This I found hilarious.

This story was quite funny.  Makes me want to buy a pink shirt and hit the mall for some fun.


----------



## Rico (Apr 27, 2005)

Haha, just read it again upon coming home from work, and one more comment to make: had I been in the mall at the same time, you'd probably have five phone numbers not four, hehe.

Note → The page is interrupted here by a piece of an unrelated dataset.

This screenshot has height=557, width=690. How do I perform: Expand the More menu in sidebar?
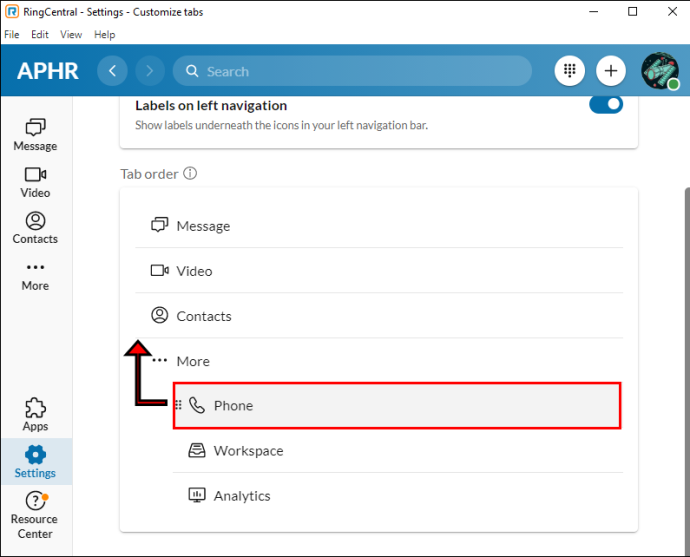click(35, 276)
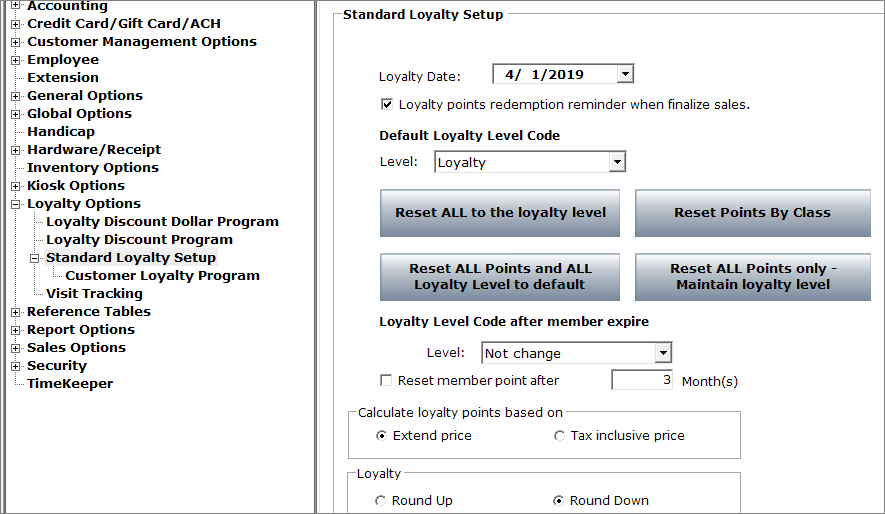Expand the Customer Management Options node
The image size is (885, 514).
[x=16, y=42]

Once again, it was wonderful. Thank you for sharing this with us,


----------



## PaPa (Apr 27, 2005)

I loved that piece.  It was both intensely amusing and engagingly written, as well as being disturbingly accurate.


----------



## gohn67 (Apr 27, 2005)

That was great.  Your non-fiction stories are really good, and funny.


----------



## EmuJenkins (Jun 19, 2005)

What a fun story. I like the other shirt you were debating putting on... the one about socialists... especially cause I'm kind of a socialist. Excellent story.


----------



## Cipher2 (Jun 25, 2005)

I couldn't help laughing my ass off at that.  How much was true? It seemed a little far fetched in parts.  Reminds me of the day I put on too much hair gel.


----------



## The Thing (Jun 25, 2005)

Thank you so much for cheering me up and putting a smile on my face for the first time in a week.


----------



## Scott Tuplin (Sep 21, 2005)

Excellent. Thats all I have to say. Once again, your work has amazed me.


----------



## bobothegoat (Sep 21, 2005)

I remember reading this a few months ago, but didn't comment.  This time through, I noticed one thing right at the beginning that confused me for a second.



> When I wear a normal blue, black, green, white shirt I’m still the heterosexual, women loving Donovan you’ve all come to know and love (Not that way fag).

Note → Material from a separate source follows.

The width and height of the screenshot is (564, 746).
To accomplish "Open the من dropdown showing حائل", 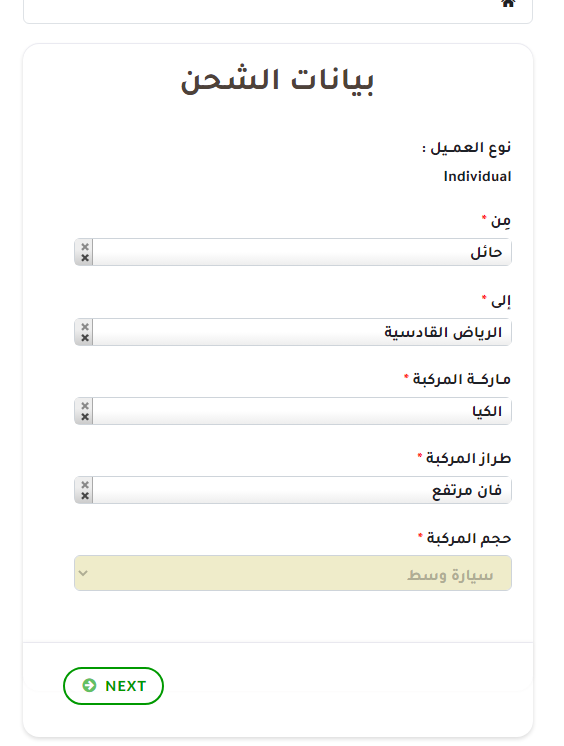I will click(x=293, y=252).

The word should be "women-loving" instead of being seperated.  Without a hyphen it sorta' makes it seem like you're saying you're a hetersexual women who is loving Donovan.
That aside, I loved this piece.  Great work.


----------



## Wannabee_turned_Authoress (Oct 20, 2005)

Donovan,

I often read these forumns but don't post. Simply because the nonfiction forum is slow and sucks. There are not enough critics and too many bad writers applauding beige writing.

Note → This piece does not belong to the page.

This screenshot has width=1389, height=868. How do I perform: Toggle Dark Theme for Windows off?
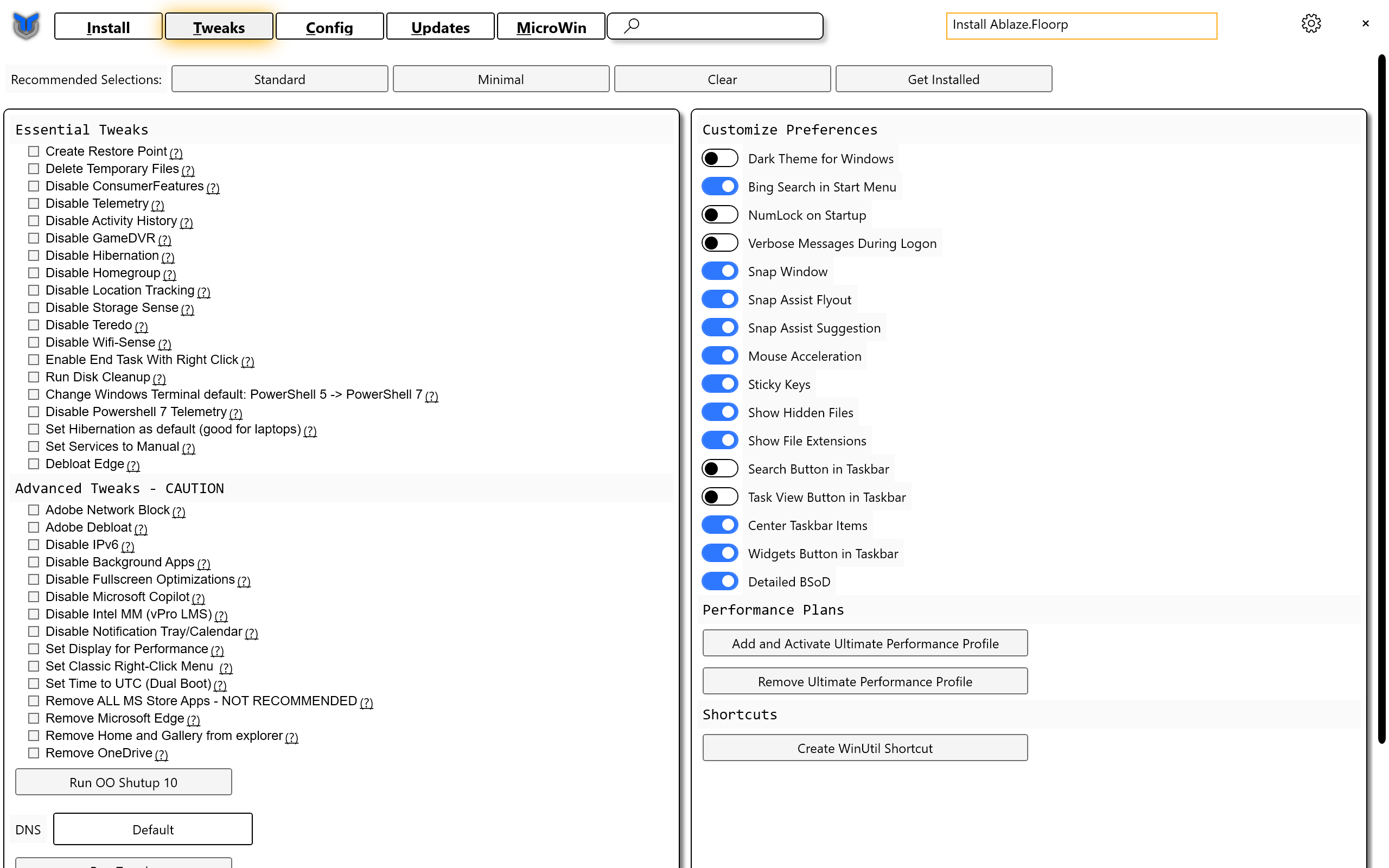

I will give you kudos. Your style had bite. The problem with a lot of the writers of nonfiction is the tone. I've struggled with that same problem before I was published. Everyone wants to write in the safe zone, the beige voice. You know, those long sentences that are grammatically correct. Words like "Yep", "Right on!" and "As if!"... are seldom seen. Writing in your true voice is what makes manuscripts standout in a slush pile. Now, there are some nonfiction books that call for a serious tone. But if your going to write relationships, parenting or simply about gay life....it better have a bit of fun to it or in the trash it goes. Acquiring your true writing voice takes practice. It's a dash of sarcasm, cynical, serious and informative rolled up into one....with lyrical phrases that cause giggle and imagery.

Your developing a good voice....keep it up.


----------



## xialan (Oct 22, 2005)

Mostly, I loved this.  I'm new here and, therefore, not sure how detailed a critique you want, but if you plan to send this out, I think you still need to do some work on it!  Mostly, these are small, fine-tuning types of things, but here are some examples:  "But when I slip into the color pink, people’s gay-dar goes into code pink and instantly I’m transformed..."  Can you find another way of describing the gay-dar since you're already using a lot of pink? Something like carnation code?

Another example: 

"People started eyeing me funny on the drive to work. I pulled up at a red light next to a burly fella in a pickup who looked over and saw me, a young man, wearing a pink shirt and driving a dark purple civic hatchback and smiled a gap toothed smile before winking at me."--Get rid of that first sentence! You show us this much better with the burly fella in the pickup--telling us people are eyeing you funny is overkill.  These small things are sprinkled throughout.  One thing you might consider is to go through and find all the places you use forms of the verb to be--is, was, have, had, etc. and see if you can replace them with more vivid, interesting verbs.  I appreciate your raunchy and non-politically correct humor in here!  Some good writing.  I hope this feedback is appropriate.


----------